The latest release of CoreLogic’s Home Price Index (HPI) showed that, excluding distressed sales, month-over-month prices increased 0.7 percent in February from January. The index also showed that year-over-year prices declined by 0.8 percent in February 2012 compared to February 2011. Distressed sales include short sales and real estate-owned (REO) transactions.
The report also shows national home prices—including distressed sales—declined on a year-over-year basis by 2 percent in February 2012 and by 0.8 percent compared to January 2012; this marks the seventh consecutive monthly decline.

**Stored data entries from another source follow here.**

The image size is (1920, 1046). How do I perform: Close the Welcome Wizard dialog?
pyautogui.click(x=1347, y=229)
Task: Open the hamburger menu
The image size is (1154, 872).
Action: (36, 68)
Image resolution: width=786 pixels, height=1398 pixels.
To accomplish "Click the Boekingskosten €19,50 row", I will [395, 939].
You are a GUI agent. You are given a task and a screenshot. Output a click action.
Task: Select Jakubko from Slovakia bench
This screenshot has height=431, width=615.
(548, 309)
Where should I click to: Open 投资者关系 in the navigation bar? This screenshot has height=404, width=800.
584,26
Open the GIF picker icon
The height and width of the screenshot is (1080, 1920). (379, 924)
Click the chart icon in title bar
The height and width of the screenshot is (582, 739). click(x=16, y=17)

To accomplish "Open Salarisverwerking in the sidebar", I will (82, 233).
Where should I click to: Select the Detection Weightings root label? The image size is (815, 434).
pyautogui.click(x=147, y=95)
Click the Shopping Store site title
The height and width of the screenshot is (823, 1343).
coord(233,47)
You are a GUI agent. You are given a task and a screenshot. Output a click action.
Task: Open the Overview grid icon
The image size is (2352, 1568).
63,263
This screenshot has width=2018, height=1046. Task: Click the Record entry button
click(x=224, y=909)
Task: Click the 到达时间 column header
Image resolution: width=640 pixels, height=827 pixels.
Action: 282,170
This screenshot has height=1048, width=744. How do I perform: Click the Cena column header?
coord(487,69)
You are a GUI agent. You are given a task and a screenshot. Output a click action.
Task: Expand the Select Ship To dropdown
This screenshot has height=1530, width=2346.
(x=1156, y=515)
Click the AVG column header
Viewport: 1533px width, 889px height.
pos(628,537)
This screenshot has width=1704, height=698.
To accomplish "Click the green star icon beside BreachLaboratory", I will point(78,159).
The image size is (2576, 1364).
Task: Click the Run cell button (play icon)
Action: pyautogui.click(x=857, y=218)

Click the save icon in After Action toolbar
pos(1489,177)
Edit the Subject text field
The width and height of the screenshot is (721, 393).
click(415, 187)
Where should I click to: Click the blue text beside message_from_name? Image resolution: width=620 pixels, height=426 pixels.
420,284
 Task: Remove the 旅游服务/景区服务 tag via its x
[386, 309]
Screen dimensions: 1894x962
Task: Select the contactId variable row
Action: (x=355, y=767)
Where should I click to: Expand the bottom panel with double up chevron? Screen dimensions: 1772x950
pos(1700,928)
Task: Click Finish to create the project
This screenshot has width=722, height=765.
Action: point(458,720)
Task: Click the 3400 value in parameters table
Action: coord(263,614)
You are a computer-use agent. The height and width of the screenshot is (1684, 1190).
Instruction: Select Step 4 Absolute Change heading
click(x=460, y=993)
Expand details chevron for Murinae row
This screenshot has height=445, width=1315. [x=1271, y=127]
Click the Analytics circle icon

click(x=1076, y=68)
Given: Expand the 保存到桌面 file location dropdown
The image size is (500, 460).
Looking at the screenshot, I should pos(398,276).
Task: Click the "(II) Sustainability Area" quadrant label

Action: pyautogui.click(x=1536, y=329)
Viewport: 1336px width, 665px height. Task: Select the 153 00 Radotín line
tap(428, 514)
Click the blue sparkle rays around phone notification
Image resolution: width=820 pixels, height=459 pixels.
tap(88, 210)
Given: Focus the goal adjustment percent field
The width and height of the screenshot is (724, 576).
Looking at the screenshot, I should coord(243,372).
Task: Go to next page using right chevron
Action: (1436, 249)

Highlights as of February 2012:
• Including distressed sales, the five states with the highest appreciation were: West Virginia (+8.6 percent), Michigan (+5.8 percent), Florida (+4.7 percent), Arizona (+4.5 percent) and South Dakota (+4.1 percent).
• Including distressed sales, the five states with the greatest depreciation were: Delaware (-11.2 percent), Connecticut (-7.9 percent), Rhode Island (-7.8 percent), Illinois (-7.1 percent) and Georgia (-6.6 percent).
• Excluding distressed sales, the five states with the highest appreciation were: South Dakota (+5.9 percent), West Virginia (+5.6 percent), Maine (+4.5 percent), Utah (+3.7 percent) and Montana (+3.6 percent).
• Excluding distressed sales, the five states with the greatest depreciation were: Delaware (-8.7 percent), Connecticut (-4.9 percent), Nevada (-4.6 percent), Vermont (-4 percent) and Minnesota (-3.3 percent).
"House prices, based on data through February, continue to decline, but at a decreasing rate. The deceleration in the pace of decline is a first step toward ultimately growing again," said Mark Fleming, chief economist for CoreLogic. "Excluding distressed sales, we already see modest price appreciation month over month in January and February."